Den Bösewichten ein Schnippchen schlagen
Der Einsatz von KI zur Entdeckung von Schwachstellen und Exploits wurde viel beachtet. KI ist zwar nicht immer erforderlich, kann aber in Situationen mit hoher Komplexität und vielen Unbekannten hervorragende Ergebnisse liefern. Das Frontier Model Forum stellte fest, dass die Entdeckung von Schwachstellen und deren Patchen ein zunehmender Bereich der KI-Stärke ist, was zum Teil auf die zunehmende Verwendung von Code-Beispielen beim Post-Training und zum Teil auf die Erweiterung von Kontextfenstern zurückzuführen ist. KI kann auch die Sammlung von Open Source-Informationen und die Berichterstattung durch Echtzeitüberwachung und -analyse, Trenderkennung und mehr unterstützen.

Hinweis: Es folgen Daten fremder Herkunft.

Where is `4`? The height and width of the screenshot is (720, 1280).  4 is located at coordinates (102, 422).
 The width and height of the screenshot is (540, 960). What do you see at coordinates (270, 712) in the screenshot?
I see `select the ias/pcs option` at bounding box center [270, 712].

Wir sind der Meinung, dass die agentenbasierte KI diese Fähigkeiten durch eine Kombination aus Tools, Daten und Planung erweitern wird. Die Kombination der agentenbasierten Nutzung von Reverse-Engineering-Tools wie Ida, Ghidra und Binary Ninja mit Code-Ähnlichkeit, architektonischer RAG und Algorithmus-Identifikation für kompilierten Code könnte ein mächtiger Hebel im Wettrüsten der Cybersicherheit sein.
Trend nahm am Pariser Friedensforum 2024 teil und kündigte seine Partnerschaft mit dem Forum bei der Entwicklung von Leitlinien für die sichere Einführung und Umsetzung von KI an. Wie Martin Tisné, CEO der AI Collaborative, auf dem Forumstreffen sagte, ist es am wichtigsten, sicherzustellen, dass KI von Anfang an ergebnisorientiert ist, damit ihre Entwicklung und ihr Einsatz mit dem Nutzen für die Gesellschaft übereinstimmen.
Wie geht es weiter?
Aus den KI-Trends 2024 geht klar hervor, dass sich die Innovation nicht so bald verlangsamen wird: Die vollständige agententechnische Revolution steht noch bevor, und mit ihr kommen neue Möglichkeiten für Regulierungsbehörden, neue Fähigkeiten für Cyberkriminelle, die sie zu Waffen machen können, und neue Möglichkeiten für Cyberverteidiger, die digitale Welt proaktiv zu sichern.